Mr. Jimenez, who waited in line outside Scotiabank, said the cash shortage forced him to get creative and tiptoe into the black market. Here in his eastern hometown, Fajardo, he was able to use his credit card to buy several packs of Newport cigarettes from a big-box retailer before the store ran out of diesel and had to shut down.
He and his wife traversed their neighborhood, selling packs of cigarettes for $10 each. Mr. Jimenez said he was not trying to make money — just to stockpile cash to use at the gas stations and markets that now accepted nothing else.
“I’m like a drug dealer,” he joked.
Like other people standing in line, Mr. Jimenez said he worried about draining his bank account while he was out of work indefinitely. He said he could not drive to work because he did not want to use his precious gasoline, could not call work because his phone had no signal, and did not know when he might go back. He estimated he had already spent $1,000 to live after the storm.

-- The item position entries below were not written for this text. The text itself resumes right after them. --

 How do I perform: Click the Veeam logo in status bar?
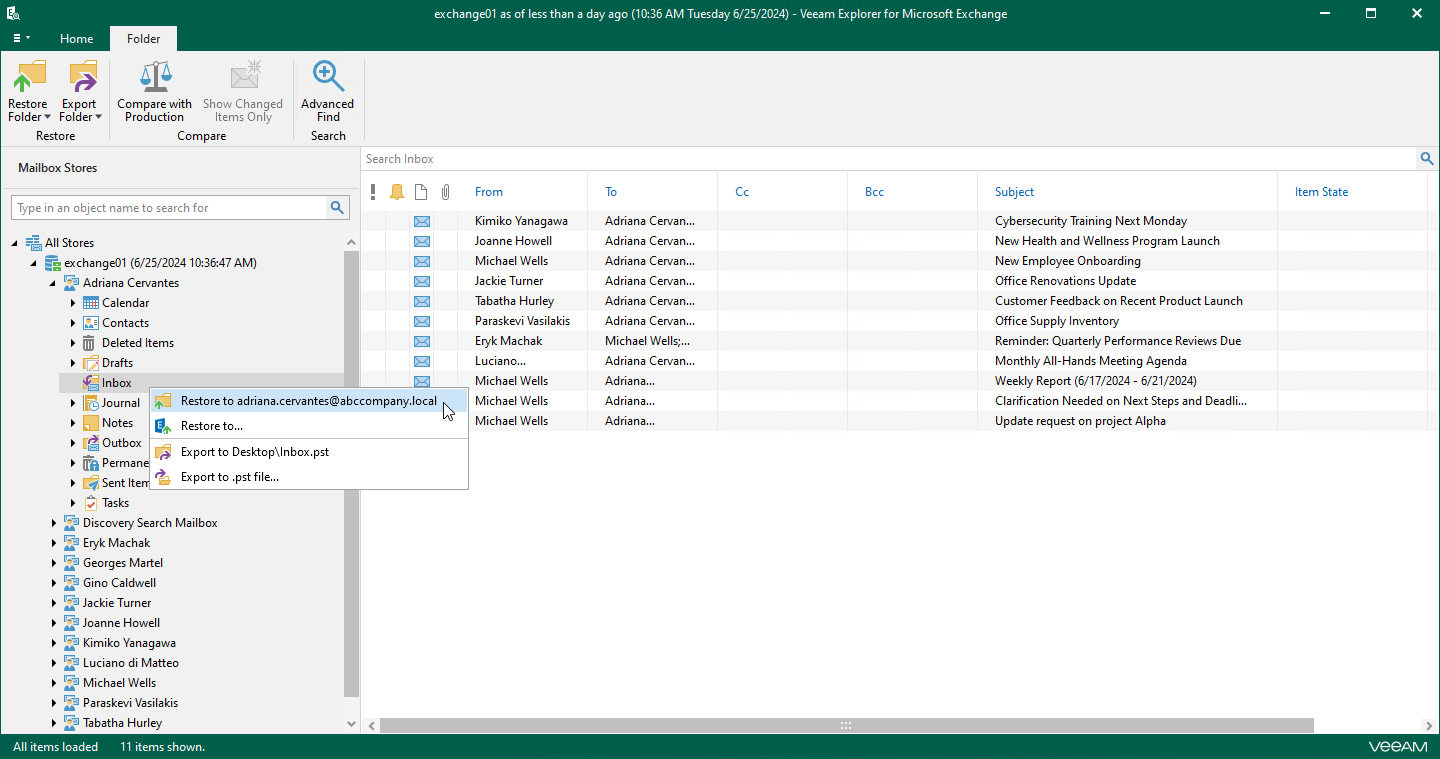(x=1398, y=746)
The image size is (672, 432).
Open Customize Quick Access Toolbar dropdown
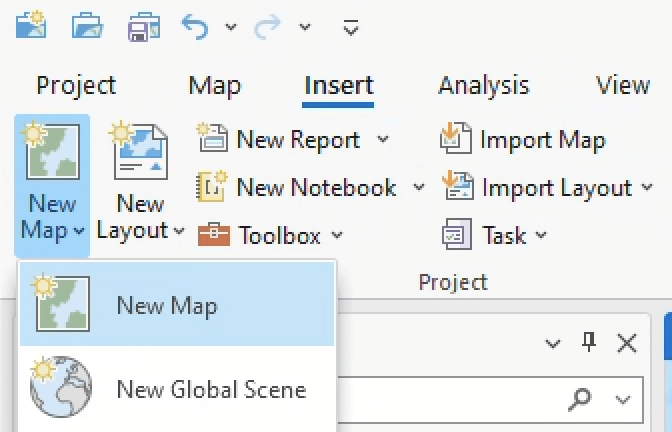click(x=350, y=27)
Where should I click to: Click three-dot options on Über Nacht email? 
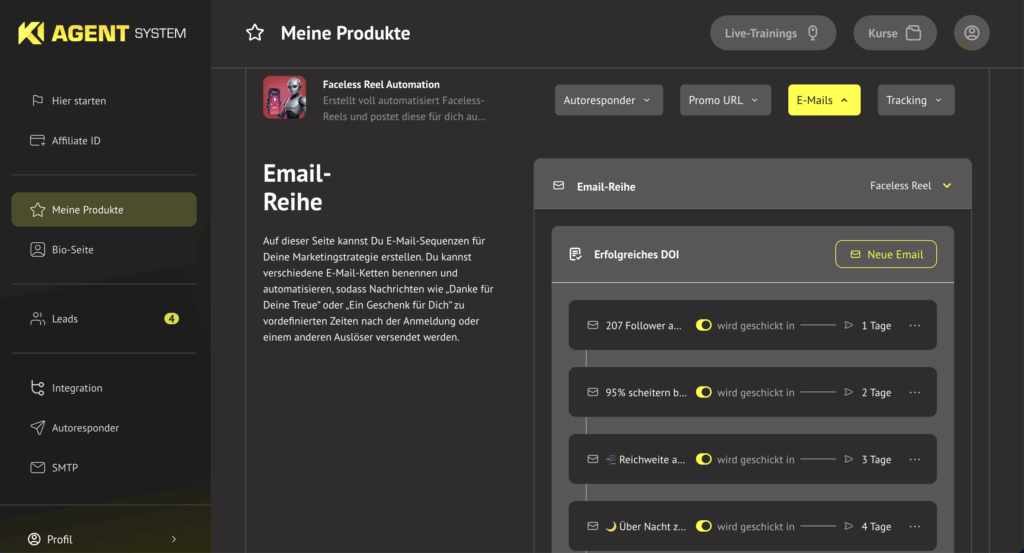coord(914,526)
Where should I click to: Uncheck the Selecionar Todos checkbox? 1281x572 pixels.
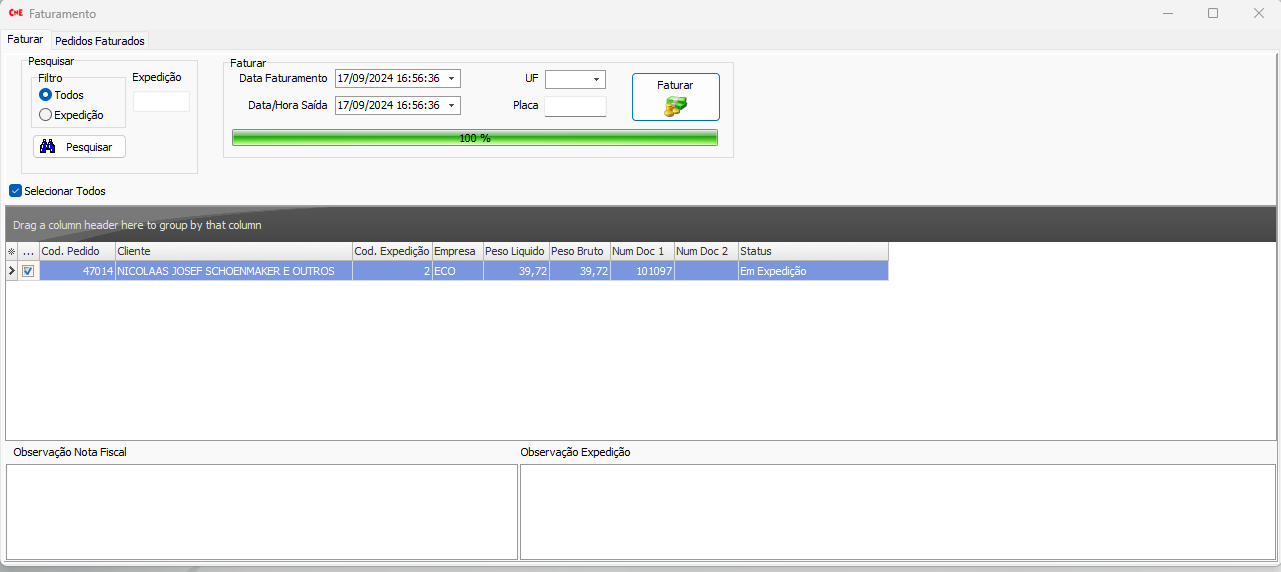(15, 191)
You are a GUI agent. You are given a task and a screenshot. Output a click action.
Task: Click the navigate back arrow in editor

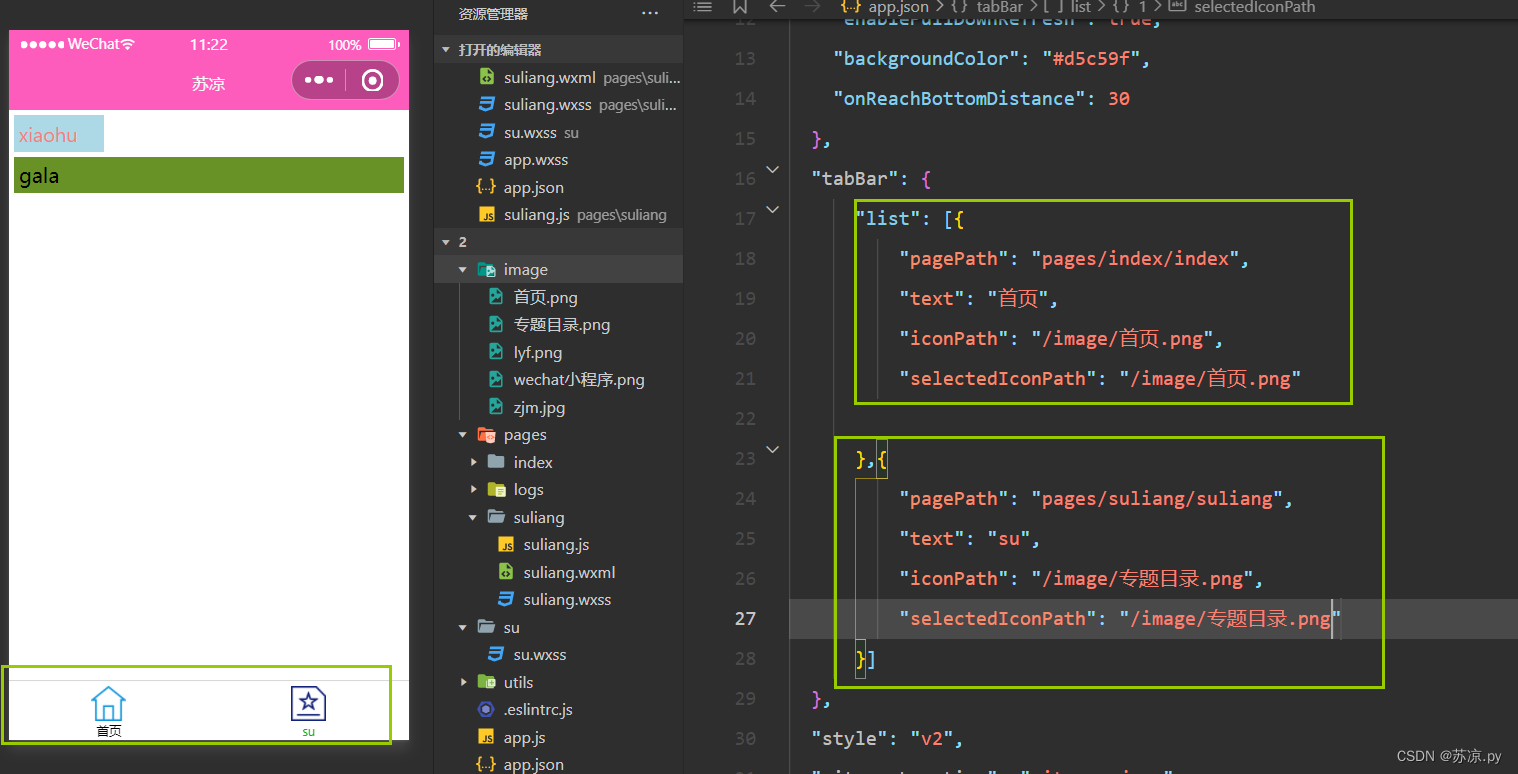tap(777, 7)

A little way back in line, Yolanda Carrasquilla, 52, contemplated the risks of bringing so much money into her house at a time when she felt unsafe in her pitch-black neighborhood. Normally, she said, she “never ever” keeps cash in the house, but said she needed it to buy groceries and supplies for her 13- and 22-year-old sons.
“I’m worried that somebody will rob me,” she said, but added that she keeps a pistol at home for protection.
As the morning wore on, the line grew, wrapping around the building and spilling into the parking lot. As a manager unlocked the door and slipped inside, people in the crowd shouted, “Open up!” and “Turn on the generator!”
“What are they doing in there?” someone asked.
After a few minutes, the manager emerged to tell the crowd that the bank would be able to open that morning if a shipment of diesel arrived to power the generator. A security guard began organizing the line, offering shady spots closer to the door to pregnant women and ailing customers.
One man asked the manager, “If it doesn’t get here, when will you open?”
The manager did not know. After a few more announcements, she threaded her way through the crowd and back into the bank, locking the door behind her.